Data Start Marker

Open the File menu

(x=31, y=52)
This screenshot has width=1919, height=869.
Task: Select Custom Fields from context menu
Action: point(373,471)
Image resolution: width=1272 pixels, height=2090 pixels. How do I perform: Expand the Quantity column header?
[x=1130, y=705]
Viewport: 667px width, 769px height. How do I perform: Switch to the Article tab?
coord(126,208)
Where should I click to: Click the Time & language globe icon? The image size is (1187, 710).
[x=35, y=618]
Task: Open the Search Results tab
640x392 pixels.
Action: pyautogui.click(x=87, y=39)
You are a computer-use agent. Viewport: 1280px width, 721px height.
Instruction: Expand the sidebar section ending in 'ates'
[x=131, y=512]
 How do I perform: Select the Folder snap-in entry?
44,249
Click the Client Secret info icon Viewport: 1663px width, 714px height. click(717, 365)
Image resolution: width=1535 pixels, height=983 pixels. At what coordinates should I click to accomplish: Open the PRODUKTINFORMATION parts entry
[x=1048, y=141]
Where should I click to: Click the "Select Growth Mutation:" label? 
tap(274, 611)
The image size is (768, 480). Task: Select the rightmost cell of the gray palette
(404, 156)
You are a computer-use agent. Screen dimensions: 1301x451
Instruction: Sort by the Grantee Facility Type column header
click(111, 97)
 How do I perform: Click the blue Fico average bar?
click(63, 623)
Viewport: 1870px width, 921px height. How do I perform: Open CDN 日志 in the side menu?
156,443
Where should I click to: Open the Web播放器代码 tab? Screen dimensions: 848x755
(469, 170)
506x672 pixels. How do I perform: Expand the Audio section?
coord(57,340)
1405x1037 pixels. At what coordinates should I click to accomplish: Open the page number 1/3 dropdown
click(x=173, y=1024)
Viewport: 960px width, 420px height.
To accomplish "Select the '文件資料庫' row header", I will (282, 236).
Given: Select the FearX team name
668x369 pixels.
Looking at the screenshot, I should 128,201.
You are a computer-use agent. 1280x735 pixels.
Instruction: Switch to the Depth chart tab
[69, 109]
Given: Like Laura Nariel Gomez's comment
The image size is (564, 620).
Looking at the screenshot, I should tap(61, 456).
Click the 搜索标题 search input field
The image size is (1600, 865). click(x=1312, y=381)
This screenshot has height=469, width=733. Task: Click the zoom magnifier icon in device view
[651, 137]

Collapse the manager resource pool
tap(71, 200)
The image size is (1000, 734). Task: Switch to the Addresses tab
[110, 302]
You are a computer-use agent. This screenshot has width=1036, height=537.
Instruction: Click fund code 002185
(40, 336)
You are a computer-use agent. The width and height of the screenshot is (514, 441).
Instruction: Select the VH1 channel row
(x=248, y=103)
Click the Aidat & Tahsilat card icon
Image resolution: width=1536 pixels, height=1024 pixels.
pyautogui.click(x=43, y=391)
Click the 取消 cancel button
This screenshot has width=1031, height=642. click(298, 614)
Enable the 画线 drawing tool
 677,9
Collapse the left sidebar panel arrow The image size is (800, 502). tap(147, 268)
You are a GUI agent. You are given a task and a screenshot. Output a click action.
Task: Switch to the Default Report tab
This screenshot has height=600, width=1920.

Data End Marker

Every line from the one containing "Click the 取消 cancel button" through the last line of the entries should be output exactly; nothing else belongs in the reply.

Click the 取消 cancel button
This screenshot has width=1031, height=642. click(298, 614)
Enable the 画线 drawing tool
 677,9
Collapse the left sidebar panel arrow The image size is (800, 502). tap(147, 268)
You are a GUI agent. You are given a task and a screenshot. Output a click action.
Task: Switch to the Default Report tab
This screenshot has height=600, width=1920.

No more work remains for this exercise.